I’m not sure how much this is negative connotations with cold, and how much is that room temperature (or ordinary air temperature) says “storage” to me, and requiring extreme cold says “fragile, unreliable, drastic”.
Yeah. Ice shatters.
Well, if nothing else, extreme cold requires someone to maintain it. Atmospheric temperature seems less in need of continual vigilance.
I don’t think this theory holds water. The main problem with cryonics from the mainstream point of view is the fundamental issue of the respect for the dead and the proper acceptance of death. From the point of view of an average person, holding corpses submerged in a liquid with the hope of future revival is equally perverse regardless of whether this liquid has to be held at very low temperatures.
(That alternet.org article you linked to is an amusing example of lefties trying to come to terms with something that’s altogether outside of their purview. It’s not something they can dismiss as traditional religious superstition, and their incapacity to understand it is an indication of their own falling behind the times, so they’re forced to dig for ways to throw cheap and irrelevant shots. What an amusing display of human folly.)
At first I thought vitalistic thinking plays a role in this repugnance. However:
People don’t seem to have that sort of yuck reaction when it comes to freezing human sperm cells or eggs, or storing frozen human embryos and then later reviving them to resume their normal development in a woman’s womb. Nobody I know of calls the babies produced from previously frozen cells zombies.

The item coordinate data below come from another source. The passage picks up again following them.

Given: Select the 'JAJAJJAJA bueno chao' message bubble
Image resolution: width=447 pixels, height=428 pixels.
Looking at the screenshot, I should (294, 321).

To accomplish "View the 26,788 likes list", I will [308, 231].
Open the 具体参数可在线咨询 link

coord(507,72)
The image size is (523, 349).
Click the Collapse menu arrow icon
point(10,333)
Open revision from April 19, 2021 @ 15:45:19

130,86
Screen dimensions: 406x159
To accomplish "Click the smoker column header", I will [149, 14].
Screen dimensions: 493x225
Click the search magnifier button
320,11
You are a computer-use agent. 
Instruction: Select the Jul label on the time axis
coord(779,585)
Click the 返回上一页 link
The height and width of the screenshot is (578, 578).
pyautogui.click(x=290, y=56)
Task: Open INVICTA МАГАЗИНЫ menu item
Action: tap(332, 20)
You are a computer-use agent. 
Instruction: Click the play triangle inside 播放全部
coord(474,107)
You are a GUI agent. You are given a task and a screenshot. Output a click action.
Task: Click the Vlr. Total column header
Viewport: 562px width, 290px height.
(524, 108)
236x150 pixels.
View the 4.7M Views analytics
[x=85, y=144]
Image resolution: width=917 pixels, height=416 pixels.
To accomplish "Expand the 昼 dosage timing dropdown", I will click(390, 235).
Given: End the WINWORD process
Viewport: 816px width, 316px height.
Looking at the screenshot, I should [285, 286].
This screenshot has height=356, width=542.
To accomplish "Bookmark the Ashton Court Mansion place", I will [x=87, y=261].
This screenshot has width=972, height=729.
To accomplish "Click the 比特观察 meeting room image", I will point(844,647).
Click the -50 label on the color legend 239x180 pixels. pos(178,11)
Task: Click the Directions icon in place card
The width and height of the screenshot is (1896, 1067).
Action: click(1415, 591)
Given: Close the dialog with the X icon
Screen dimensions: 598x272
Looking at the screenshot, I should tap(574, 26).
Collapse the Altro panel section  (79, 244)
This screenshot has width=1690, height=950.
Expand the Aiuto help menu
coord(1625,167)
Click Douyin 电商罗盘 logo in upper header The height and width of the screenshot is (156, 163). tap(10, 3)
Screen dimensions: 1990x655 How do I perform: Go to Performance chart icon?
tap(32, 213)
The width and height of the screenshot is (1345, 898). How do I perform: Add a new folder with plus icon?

And they certainly don’t object to eating frozen foods, either ones like ice cream, or ones they have to heat up first. If cryonics offends the hominin brain because freezing somehow deprives biomass of its mythical “life principle,” then why doesn’t it also do that to food (depriving it of its life-sustaining value) and embryos (depriving them of souls)?
I suspect I would have more of an instinctive aversion to the word ‘thawed’ than ‘frozen’. I’ve never really trusted thawing.